(What to do): Except for images, print the whole listing verbatim.

*** Opening of Records for the task ***

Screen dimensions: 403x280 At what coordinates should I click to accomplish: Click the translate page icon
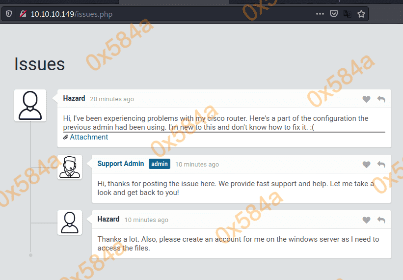coord(348,14)
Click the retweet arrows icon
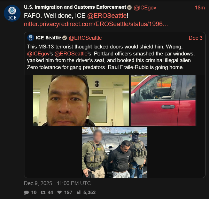The height and width of the screenshot is (199, 209). tap(43, 192)
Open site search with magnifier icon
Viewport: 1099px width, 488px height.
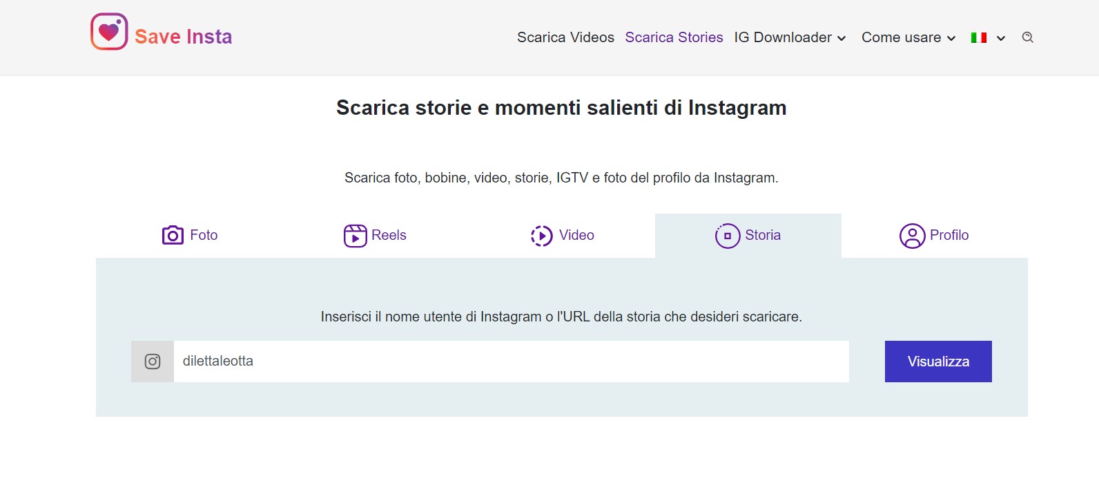1028,37
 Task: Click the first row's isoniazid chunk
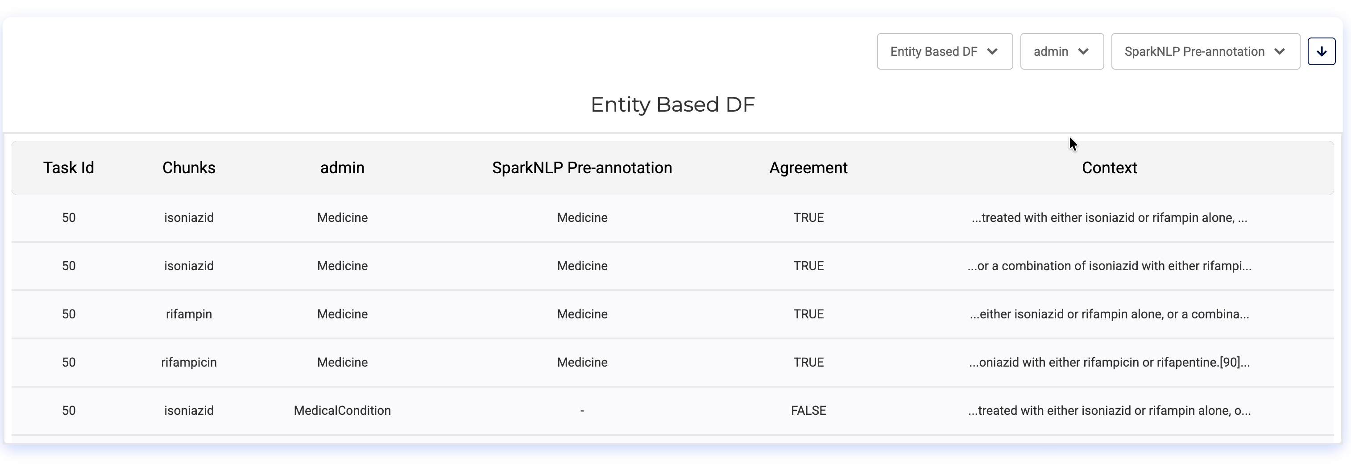[189, 218]
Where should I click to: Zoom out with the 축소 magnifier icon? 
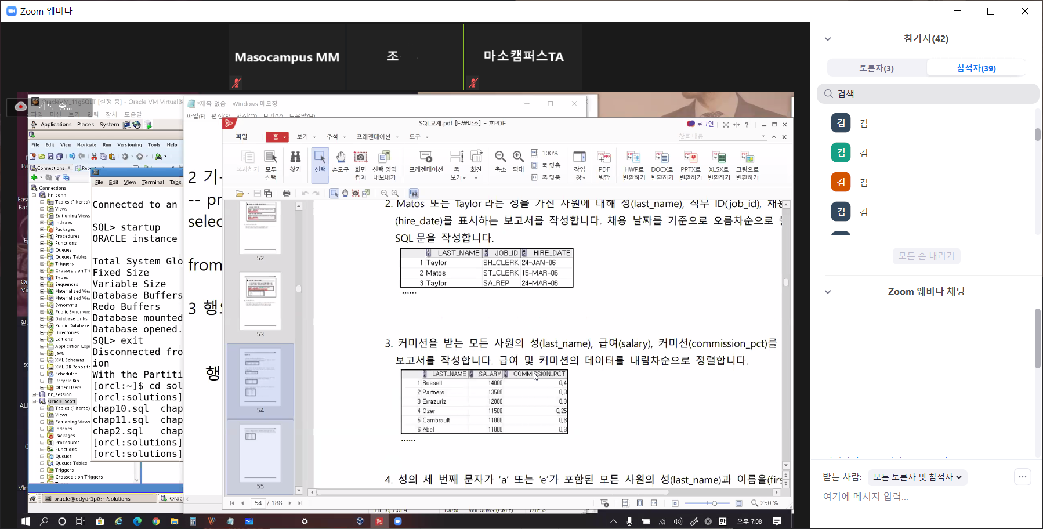(x=500, y=161)
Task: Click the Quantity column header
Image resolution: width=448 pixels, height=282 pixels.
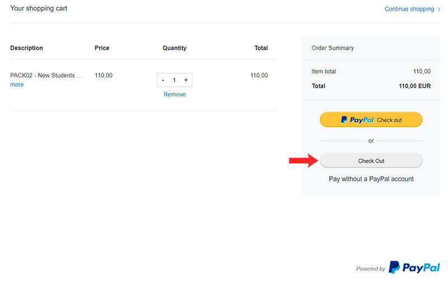Action: [x=175, y=48]
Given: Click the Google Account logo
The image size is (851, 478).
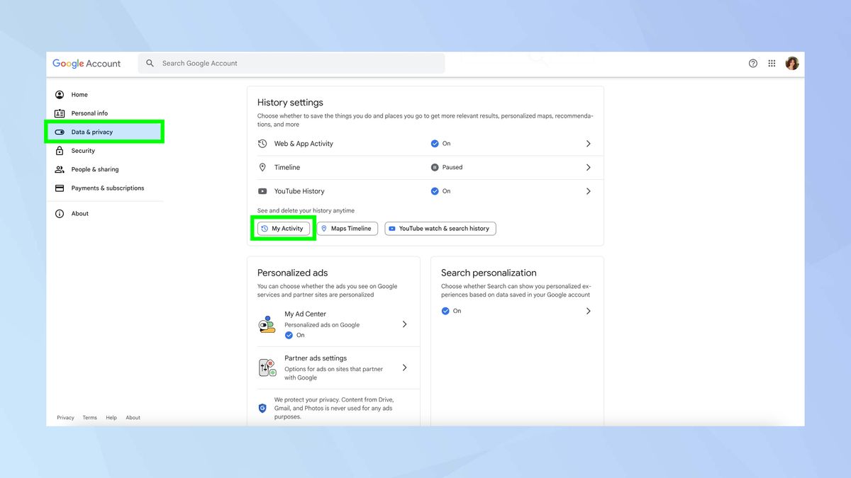Looking at the screenshot, I should coord(87,63).
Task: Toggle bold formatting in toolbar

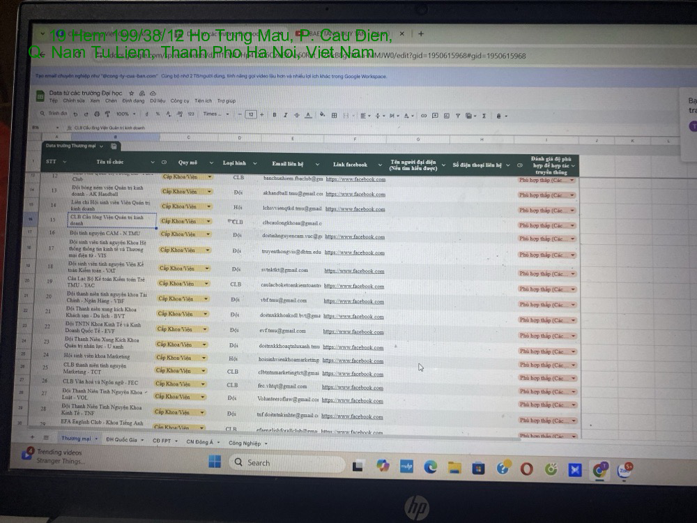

*** Close of Records for the task ***

(Answer area):
Screen dimensions: 403x280 At what coordinates should I click to accomplish: Click the translate page icon
coord(348,14)
Click the retweet arrows icon
The height and width of the screenshot is (199, 209). tap(43, 192)
Open site search with magnifier icon
Viewport: 1099px width, 488px height.
1028,37
 Task: Click the first row's isoniazid chunk
[189, 218]
Where should I click to: Zoom out with the 축소 magnifier icon? 
(x=500, y=161)
Task: Click the Quantity column header
Image resolution: width=448 pixels, height=282 pixels.
Action: [x=175, y=48]
Given: Click the Google Account logo
The image size is (851, 478).
Looking at the screenshot, I should coord(87,63).
Task: Toggle bold formatting in toolbar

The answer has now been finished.